* [What you should do]
Repeat the records. Keep every word and mark exactly as it is.

====================

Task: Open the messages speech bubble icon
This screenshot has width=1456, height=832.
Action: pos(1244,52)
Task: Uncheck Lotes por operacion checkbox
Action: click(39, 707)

====================

* [Answer for the task]
Task: Open the messages speech bubble icon
This screenshot has width=1456, height=832.
Action: pos(1244,52)
Task: Uncheck Lotes por operacion checkbox
Action: click(39, 707)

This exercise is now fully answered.